3.1. Primera hipótesis: desarrollo exclusivo de actividades de construcción y enajenación de inmuebles destinados a vivienda:

a) Este caso supone que la sociedad ha previsto un objeto social múltiple, que incluye la posibilidad de desarrollar planes o programas de vivienda;

b) No obstante la variada posibilidad de negocios sociales que permiten los estatutos, la compañía sólo desarrolla la actividad relacionada con vivienda;

c) Para este tipo de compañías rige el procedimiento administrativo de toma de posesión o liquidación forzosa administrativa, y

d) El proceso se deberá adelantar ante la Alcaldía Mayor de Santafé de Bogotá, de conformidad con las reglamentaciones que sobre tales aspectos expida el Concejo Distrital de Santafé de Bogotá, D.C., o ante los concejos municipales, de acuerdo con la jurisdicción urbana donde se desarrolle el respectivo programa de vivienda.

3.2. Segunda hipótesis: desarrollo de las actividades de construcción y enajenación de inmuebles destinados a vivienda junto con otros negocios:

a) Para estas compañías procede la toma inmediata de posesión de los negocios, bienes y haberes o su liquidación forzosa administrativa por ser un régimen de excepción, especial frente al régimen general del concordato, y

b) Lo dicho se fundamenta en el artículo 12 de la Ley 66 de 1968, según el cual se puede tomar inmediata posesión de los negocios, bienes y haberes de las personas jurídicas o naturales que se ocupen de las actividades de que trata la Ley 66 de 1968 y de lo expuesto en el numeral 1º que se refiere al no pago oportuno de las obligaciones (resaltado).

3.3. Tercera hipótesis: el objeto social es diferente a la construcción y enajenación de inmuebles destinados a vivienda, pero por causas legales o convencionales, como una convención colectiva de trabajo, la sociedad desarrolla planes o programas de vivienda.
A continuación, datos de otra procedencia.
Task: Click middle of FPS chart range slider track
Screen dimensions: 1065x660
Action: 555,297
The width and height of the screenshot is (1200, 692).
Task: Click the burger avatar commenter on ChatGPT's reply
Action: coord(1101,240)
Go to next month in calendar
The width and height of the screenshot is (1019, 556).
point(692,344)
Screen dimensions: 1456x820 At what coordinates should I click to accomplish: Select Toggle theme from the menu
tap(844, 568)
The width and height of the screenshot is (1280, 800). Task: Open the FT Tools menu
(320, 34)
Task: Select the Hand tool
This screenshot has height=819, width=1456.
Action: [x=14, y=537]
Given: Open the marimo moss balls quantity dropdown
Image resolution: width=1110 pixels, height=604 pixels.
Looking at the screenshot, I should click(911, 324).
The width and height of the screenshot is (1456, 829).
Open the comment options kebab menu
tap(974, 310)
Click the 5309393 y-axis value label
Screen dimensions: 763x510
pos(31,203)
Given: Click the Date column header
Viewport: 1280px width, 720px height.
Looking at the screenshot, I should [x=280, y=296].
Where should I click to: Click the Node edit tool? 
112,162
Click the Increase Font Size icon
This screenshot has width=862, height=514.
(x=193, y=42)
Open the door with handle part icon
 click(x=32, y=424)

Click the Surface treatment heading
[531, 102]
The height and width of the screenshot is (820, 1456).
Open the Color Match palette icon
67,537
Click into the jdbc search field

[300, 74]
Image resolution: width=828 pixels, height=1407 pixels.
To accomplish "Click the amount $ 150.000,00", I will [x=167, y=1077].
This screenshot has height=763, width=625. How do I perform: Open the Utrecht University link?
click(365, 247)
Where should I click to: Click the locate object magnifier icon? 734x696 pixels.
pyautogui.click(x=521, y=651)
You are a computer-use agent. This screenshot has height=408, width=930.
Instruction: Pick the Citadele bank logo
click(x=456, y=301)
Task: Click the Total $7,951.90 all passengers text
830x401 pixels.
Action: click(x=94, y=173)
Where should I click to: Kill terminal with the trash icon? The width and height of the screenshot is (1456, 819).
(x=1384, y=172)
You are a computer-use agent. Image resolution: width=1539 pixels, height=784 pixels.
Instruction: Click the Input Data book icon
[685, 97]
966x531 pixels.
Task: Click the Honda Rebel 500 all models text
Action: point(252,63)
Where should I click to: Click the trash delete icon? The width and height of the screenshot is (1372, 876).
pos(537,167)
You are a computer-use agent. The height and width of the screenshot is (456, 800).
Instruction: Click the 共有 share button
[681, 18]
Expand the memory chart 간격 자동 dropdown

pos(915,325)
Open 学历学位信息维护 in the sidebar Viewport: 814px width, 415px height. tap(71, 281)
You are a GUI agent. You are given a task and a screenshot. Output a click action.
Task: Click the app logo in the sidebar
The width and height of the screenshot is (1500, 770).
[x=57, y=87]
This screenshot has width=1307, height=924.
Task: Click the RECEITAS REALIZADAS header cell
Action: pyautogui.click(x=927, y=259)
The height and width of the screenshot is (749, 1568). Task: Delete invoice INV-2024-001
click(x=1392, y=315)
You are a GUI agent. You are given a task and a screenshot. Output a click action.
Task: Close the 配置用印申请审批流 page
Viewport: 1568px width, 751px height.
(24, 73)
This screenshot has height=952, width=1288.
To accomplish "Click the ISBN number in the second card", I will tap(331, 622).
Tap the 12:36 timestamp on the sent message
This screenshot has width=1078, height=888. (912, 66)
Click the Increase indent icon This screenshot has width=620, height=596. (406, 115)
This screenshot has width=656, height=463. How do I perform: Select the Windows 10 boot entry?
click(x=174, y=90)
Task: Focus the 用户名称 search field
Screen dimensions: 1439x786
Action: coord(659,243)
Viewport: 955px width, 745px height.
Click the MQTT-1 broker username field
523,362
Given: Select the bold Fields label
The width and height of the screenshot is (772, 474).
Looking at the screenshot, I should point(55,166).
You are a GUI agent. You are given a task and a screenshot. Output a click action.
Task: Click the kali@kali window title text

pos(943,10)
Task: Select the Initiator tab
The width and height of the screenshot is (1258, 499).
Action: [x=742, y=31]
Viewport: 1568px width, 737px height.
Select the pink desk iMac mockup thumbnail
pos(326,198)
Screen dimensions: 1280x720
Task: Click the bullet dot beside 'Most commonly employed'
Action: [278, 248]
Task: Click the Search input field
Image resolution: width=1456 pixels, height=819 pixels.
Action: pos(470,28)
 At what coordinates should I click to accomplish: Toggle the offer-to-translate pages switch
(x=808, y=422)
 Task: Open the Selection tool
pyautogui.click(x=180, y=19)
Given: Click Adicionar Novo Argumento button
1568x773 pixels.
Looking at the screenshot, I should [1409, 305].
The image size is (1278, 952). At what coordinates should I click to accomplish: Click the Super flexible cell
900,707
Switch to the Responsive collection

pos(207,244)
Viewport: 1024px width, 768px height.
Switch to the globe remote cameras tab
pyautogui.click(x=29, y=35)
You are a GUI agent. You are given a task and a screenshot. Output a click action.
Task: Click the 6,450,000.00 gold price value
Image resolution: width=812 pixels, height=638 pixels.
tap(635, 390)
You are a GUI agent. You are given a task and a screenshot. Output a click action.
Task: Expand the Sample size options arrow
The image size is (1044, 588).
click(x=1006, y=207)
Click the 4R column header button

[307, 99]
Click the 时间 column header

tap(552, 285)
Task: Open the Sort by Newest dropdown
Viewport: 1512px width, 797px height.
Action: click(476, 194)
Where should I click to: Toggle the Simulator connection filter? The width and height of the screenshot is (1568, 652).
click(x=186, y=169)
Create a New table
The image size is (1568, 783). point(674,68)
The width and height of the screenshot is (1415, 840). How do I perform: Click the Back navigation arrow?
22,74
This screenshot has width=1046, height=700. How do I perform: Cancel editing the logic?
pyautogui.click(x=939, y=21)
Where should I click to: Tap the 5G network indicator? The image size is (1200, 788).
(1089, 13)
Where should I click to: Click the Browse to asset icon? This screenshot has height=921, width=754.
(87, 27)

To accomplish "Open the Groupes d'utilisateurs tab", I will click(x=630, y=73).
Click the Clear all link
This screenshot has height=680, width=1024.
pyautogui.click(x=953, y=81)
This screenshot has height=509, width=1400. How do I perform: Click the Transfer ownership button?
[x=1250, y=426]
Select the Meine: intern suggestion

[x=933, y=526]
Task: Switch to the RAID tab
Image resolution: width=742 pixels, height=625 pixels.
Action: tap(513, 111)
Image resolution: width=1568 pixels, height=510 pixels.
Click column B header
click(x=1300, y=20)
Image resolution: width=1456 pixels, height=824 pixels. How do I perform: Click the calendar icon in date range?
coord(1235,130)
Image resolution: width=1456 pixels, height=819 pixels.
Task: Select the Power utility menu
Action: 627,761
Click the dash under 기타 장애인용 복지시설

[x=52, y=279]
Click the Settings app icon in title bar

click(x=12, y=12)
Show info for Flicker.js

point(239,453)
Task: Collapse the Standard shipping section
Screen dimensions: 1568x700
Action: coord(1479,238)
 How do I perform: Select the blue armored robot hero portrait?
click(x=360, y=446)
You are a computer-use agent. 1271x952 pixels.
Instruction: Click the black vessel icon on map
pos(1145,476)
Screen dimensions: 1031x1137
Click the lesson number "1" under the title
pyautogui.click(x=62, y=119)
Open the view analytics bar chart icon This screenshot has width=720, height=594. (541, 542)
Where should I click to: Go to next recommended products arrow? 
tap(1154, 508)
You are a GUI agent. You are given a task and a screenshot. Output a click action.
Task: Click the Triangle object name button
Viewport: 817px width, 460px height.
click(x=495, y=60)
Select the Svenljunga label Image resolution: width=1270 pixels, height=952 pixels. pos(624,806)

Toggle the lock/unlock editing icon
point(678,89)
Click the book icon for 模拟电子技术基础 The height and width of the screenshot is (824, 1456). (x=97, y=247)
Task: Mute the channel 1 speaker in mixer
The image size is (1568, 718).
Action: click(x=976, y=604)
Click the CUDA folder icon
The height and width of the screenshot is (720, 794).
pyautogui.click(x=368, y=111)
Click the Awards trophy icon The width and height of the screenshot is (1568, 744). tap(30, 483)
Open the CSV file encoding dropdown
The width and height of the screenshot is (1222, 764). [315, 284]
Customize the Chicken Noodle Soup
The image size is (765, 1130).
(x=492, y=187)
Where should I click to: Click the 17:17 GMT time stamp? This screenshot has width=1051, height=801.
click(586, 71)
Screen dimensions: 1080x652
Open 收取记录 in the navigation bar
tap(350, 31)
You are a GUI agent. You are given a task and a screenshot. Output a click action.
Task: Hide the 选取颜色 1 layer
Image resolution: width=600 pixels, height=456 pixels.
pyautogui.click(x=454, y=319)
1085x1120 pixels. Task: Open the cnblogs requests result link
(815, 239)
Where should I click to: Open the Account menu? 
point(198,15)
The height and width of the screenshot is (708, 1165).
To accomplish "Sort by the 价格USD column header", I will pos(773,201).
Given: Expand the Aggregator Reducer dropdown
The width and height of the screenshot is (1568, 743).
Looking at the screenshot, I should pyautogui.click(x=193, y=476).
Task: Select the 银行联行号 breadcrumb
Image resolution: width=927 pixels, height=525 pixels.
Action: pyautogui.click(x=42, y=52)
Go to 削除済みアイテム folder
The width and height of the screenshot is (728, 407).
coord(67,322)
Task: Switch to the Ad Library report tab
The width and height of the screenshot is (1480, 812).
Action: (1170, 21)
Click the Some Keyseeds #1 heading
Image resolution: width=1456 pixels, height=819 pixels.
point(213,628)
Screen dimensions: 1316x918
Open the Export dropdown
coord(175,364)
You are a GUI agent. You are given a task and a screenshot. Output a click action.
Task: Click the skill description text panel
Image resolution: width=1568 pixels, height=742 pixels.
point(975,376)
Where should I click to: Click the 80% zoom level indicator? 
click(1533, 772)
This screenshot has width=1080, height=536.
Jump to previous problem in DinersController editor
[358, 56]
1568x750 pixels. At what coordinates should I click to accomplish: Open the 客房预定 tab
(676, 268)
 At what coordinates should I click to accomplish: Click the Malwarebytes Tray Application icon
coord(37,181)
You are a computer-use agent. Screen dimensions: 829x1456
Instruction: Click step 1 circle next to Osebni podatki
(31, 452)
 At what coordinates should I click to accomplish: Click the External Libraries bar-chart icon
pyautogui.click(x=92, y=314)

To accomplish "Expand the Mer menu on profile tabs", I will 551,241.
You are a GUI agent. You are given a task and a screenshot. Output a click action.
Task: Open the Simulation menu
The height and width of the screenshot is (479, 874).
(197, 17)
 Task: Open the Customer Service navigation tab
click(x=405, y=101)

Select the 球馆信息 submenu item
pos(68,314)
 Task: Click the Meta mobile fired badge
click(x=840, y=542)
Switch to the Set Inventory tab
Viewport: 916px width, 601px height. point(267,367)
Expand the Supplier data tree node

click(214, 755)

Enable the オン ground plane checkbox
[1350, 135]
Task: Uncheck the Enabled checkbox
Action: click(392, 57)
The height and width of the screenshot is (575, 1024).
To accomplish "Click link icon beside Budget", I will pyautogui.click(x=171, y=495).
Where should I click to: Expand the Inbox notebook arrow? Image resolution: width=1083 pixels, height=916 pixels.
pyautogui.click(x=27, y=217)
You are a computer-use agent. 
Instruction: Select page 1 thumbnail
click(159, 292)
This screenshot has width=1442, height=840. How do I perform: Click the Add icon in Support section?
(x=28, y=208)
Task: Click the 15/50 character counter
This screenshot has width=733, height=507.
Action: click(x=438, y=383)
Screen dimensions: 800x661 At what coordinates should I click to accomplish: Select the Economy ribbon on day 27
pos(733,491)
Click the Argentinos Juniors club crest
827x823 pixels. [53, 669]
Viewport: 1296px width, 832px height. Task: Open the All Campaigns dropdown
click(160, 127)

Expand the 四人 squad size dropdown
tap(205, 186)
La compañía que se encuentre en esta hipótesis podrá acceder a cualquiera de los procesos concursales que conoce esta superintendencia: el concordato o la liquidación obligatoria, conforme al artículo 17 del Decreto 2610 de 1979 que modificó el artículo 42 de la Ley 66 de 1968 que al respecto dispone: "Se exceptúan de las disposiciones de este decreto los planes de crédito con destino a la construcción o adquisición de vivienda que desarrollen las empresas en beneficio de sus trabajadores bien voluntariamente o por obligación legal o contractual".

3.4 Cuarta hipótesis: desarrollo exclusivo de negocios diferentes a la construcción y enajenación de inmuebles destinados a vivienda. En estos casos sí será posible acceder al proceso concursal ante esta superintendencia.

N. del D.: Esta circular va dirigida a los representantes legales, personas jurídicas dedicadas a las actividades de construcción y enajenación de inmuebles destinados a vivienda.